1.Introduction
Maritime traffic flow is affected by the volume of traffic, tidal current, wave height, and so on. Analyzing maritime traffic flow is very important in the perspective of evaluating for the hazard of each route and the collision probability. Therefore, estimating the probability density function(pdf) is crucial to enhance the safety of maritime traffic.
In previous research, Silveira et al.(2013) studied the collision probability and traffic pattern on the coast of Portugal, but they only drew a histogram of navigation speed and location distribution and calculated the number of traffic. Giuliana et al.(2013) estimated anomalies by applying Kernel density estimation to traffic density on the Italian coast. Fangliang et al.(2012) analyzed the elements like navigation speed and traffic distance in the waterway of Netherlands and Shanghai, and applied it to normal distribution and log-normal distribution function. Qiang et al.(2014) analyzed the characteristic of traffic by applying navigation speed in Singaporean channel to beta distribution and weibull distribution. Liu et al.(2013) examined the traffic flow with the normal distribution and exponential distribution function drawn by the distribution of traffic time and speed.

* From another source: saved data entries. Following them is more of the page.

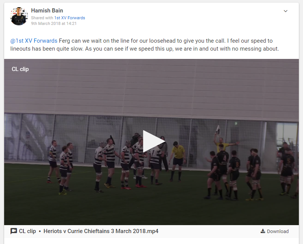Open Hamish Bain's profile name link

pyautogui.click(x=47, y=11)
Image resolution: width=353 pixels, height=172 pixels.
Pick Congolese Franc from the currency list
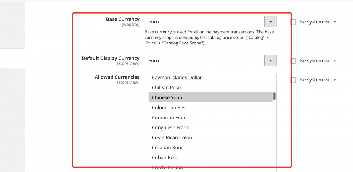tap(170, 128)
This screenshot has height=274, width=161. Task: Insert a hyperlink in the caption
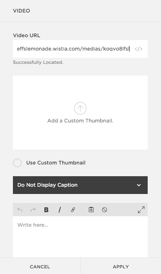coord(73,209)
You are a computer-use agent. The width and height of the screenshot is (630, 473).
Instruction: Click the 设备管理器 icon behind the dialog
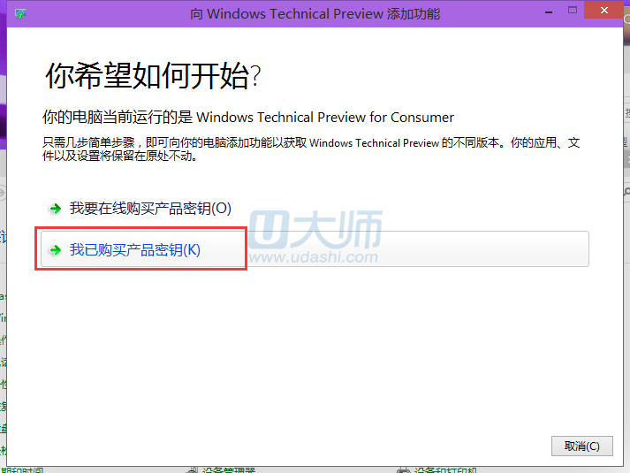pos(192,469)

Some studies estimated the collision probability when the ship is in confronting or passing by applying it to normal distribution (Fujii et al., 1974). And the proximity toward a hazard, defined in AASHTO(American Association of State Highway and Transportation Officials) and the regulations of maritime traffic safety audit, was calculated based on the navigation distance to estimate the collision probability with normal distribution function (Yim, 2010; Yim and Kim, 2010; AASHTO, 2014). Normally, studies assume the probability density function of traffic vessels as normal distribution function. However, complex distribution data like multimodal are very hard to be estimated by using normal distribution function only, and there might be errors when other distribution functions except normal distribution function are used.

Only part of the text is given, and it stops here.